§ Task requirements
Exactly transcribe the line that holds "Task: Tap the Basem Emara profile photo" and every remaining line of the records, up to and including the final one, with nothing else.

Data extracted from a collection
○ ○ ○ ○ ○ ○ ○
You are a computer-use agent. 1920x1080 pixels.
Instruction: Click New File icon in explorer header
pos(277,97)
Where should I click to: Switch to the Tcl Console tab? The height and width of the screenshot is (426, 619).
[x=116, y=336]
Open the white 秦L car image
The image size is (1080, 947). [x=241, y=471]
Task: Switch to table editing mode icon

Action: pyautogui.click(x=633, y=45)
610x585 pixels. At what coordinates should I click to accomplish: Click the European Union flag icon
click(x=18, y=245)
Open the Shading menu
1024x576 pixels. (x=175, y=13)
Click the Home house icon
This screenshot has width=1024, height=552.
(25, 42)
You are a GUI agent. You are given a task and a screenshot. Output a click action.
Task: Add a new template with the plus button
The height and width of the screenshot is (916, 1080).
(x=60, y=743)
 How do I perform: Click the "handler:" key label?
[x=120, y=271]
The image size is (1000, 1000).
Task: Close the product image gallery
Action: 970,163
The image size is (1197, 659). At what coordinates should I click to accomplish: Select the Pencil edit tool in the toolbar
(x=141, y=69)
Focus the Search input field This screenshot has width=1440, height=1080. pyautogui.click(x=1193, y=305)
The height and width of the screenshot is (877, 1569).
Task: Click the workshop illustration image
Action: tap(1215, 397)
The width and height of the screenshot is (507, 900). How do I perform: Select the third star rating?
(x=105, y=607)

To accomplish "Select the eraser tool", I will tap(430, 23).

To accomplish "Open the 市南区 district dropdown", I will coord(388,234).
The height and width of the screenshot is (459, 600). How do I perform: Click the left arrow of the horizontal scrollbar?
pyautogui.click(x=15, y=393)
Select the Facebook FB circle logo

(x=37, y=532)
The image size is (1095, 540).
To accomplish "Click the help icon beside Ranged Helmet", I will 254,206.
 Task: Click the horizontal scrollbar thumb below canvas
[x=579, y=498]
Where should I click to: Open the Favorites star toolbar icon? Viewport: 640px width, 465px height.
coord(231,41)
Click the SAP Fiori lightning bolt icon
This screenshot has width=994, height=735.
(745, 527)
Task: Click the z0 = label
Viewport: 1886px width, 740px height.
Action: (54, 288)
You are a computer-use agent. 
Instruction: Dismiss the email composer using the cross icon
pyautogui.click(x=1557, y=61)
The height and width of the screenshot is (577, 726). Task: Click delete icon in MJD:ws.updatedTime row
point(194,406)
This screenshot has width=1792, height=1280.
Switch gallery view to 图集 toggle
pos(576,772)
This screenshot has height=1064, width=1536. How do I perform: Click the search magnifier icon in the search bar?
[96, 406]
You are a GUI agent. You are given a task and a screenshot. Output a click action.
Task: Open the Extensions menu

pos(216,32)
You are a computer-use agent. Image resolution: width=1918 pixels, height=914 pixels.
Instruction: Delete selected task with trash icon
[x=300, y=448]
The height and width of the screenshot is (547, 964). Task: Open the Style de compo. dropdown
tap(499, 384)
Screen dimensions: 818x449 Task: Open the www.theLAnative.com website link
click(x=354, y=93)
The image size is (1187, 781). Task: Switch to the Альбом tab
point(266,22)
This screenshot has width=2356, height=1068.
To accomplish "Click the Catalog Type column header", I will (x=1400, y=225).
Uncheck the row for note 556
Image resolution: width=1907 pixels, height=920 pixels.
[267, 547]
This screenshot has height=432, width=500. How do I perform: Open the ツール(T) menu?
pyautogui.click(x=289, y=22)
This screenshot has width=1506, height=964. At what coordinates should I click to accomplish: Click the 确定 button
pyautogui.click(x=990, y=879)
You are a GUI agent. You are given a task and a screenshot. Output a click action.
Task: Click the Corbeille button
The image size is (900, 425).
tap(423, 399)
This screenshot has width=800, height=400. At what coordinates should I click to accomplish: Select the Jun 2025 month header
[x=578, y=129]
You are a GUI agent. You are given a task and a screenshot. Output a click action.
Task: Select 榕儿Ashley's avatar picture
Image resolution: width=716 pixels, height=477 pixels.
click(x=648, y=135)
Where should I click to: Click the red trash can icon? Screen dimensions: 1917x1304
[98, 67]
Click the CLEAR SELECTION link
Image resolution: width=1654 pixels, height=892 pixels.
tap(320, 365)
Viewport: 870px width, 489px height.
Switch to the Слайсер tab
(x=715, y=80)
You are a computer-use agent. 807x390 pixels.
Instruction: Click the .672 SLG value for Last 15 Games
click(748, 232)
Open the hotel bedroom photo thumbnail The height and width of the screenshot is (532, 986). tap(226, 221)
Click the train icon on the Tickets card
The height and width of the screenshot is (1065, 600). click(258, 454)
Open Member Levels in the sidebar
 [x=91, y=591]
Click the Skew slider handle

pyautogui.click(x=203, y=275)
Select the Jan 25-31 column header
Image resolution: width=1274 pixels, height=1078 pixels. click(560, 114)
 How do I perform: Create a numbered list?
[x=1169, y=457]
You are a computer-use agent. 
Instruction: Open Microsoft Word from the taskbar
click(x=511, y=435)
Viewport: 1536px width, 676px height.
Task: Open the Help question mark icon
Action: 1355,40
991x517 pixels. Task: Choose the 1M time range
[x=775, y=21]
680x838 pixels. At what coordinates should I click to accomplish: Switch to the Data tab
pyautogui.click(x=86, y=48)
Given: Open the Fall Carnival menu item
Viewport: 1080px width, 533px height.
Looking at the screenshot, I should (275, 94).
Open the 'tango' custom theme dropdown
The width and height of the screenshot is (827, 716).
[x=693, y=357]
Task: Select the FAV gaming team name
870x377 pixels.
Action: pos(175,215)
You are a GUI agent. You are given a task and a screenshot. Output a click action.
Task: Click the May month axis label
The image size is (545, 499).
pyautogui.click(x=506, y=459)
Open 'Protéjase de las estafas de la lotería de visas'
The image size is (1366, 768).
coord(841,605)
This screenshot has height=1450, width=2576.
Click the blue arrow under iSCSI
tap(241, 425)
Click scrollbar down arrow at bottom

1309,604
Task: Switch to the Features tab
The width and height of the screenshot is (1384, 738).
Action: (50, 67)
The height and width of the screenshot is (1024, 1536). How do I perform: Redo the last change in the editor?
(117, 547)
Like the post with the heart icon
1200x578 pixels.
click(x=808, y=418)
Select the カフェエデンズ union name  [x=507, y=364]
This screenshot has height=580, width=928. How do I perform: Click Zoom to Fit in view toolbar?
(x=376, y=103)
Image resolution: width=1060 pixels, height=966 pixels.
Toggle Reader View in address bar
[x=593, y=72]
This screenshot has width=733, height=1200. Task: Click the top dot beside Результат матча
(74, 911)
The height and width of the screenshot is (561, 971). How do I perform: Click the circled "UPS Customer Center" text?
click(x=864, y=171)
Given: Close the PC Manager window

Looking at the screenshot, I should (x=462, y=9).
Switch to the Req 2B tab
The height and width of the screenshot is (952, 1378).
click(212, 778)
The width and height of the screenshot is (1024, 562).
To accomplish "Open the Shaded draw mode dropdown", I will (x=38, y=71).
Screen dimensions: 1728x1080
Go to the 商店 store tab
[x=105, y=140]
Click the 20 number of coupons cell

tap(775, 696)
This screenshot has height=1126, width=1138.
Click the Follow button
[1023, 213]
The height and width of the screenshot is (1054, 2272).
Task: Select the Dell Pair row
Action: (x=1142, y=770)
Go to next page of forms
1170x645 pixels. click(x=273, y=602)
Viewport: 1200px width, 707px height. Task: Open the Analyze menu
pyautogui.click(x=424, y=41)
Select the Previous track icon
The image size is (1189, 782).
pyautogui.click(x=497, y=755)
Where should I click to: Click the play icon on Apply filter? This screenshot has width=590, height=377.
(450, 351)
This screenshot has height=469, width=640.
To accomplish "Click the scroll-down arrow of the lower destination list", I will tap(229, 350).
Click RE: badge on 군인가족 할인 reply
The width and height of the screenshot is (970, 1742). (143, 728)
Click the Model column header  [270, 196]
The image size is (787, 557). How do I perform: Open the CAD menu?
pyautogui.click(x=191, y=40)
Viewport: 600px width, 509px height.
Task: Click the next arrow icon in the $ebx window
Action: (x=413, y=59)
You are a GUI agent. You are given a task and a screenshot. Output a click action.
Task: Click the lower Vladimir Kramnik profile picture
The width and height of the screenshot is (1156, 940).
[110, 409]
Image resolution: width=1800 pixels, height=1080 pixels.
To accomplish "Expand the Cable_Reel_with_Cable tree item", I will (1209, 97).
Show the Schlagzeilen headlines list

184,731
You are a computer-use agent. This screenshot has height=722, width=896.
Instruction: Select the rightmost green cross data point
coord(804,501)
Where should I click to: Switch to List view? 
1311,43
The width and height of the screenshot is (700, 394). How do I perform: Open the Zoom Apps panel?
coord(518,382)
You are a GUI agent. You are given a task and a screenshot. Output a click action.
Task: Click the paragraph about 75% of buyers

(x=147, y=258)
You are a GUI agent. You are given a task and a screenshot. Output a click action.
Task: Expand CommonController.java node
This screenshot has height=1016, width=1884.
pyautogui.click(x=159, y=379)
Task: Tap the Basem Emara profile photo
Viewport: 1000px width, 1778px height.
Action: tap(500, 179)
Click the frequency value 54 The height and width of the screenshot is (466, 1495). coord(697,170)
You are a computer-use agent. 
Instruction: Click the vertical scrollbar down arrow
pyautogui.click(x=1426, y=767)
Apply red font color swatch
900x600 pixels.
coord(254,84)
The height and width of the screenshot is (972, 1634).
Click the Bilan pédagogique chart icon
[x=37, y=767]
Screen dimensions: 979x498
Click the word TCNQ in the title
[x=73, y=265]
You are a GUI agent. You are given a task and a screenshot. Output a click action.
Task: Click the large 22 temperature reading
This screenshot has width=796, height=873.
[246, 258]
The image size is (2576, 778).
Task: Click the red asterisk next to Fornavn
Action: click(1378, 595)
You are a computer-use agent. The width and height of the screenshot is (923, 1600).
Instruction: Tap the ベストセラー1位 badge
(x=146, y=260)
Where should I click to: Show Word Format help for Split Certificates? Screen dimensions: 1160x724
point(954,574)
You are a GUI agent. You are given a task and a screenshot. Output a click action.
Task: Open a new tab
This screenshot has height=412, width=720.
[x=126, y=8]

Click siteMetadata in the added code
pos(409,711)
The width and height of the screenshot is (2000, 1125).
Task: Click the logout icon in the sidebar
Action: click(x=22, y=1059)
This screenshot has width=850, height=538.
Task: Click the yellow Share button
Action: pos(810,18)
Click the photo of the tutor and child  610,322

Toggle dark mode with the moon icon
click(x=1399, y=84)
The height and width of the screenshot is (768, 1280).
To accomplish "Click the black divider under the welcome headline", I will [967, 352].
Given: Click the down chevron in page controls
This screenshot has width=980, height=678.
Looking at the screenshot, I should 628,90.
○ ○ ○ ○ ○ ○ ○
§ Response below
Task: Tap the Basem Emara profile photo
Viewport: 1000px width, 1778px height.
Action: tap(500, 179)
Click the frequency value 54 The height and width of the screenshot is (466, 1495). coord(697,170)
You are a computer-use agent. 
Instruction: Click the vertical scrollbar down arrow
pyautogui.click(x=1426, y=767)
Apply red font color swatch
900x600 pixels.
coord(254,84)
The height and width of the screenshot is (972, 1634).
Click the Bilan pédagogique chart icon
[x=37, y=767]
Screen dimensions: 979x498
Click the word TCNQ in the title
[x=73, y=265]
You are a GUI agent. You are given a task and a screenshot. Output a click action.
Task: Click the large 22 temperature reading
This screenshot has width=796, height=873.
[246, 258]
The image size is (2576, 778).
Task: Click the red asterisk next to Fornavn
Action: click(1378, 595)
You are a computer-use agent. The width and height of the screenshot is (923, 1600).
Instruction: Tap the ベストセラー1位 badge
(x=146, y=260)
Where should I click to: Show Word Format help for Split Certificates? Screen dimensions: 1160x724
point(954,574)
You are a GUI agent. You are given a task and a screenshot. Output a click action.
Task: Open a new tab
This screenshot has height=412, width=720.
[x=126, y=8]

Click siteMetadata in the added code
pos(409,711)
The width and height of the screenshot is (2000, 1125).
Task: Click the logout icon in the sidebar
Action: click(x=22, y=1059)
This screenshot has width=850, height=538.
Task: Click the yellow Share button
Action: pos(810,18)
Click the photo of the tutor and child  610,322

Toggle dark mode with the moon icon
click(x=1399, y=84)
The height and width of the screenshot is (768, 1280).
To accomplish "Click the black divider under the welcome headline", I will [967, 352].
Given: Click the down chevron in page controls
This screenshot has width=980, height=678.
Looking at the screenshot, I should 628,90.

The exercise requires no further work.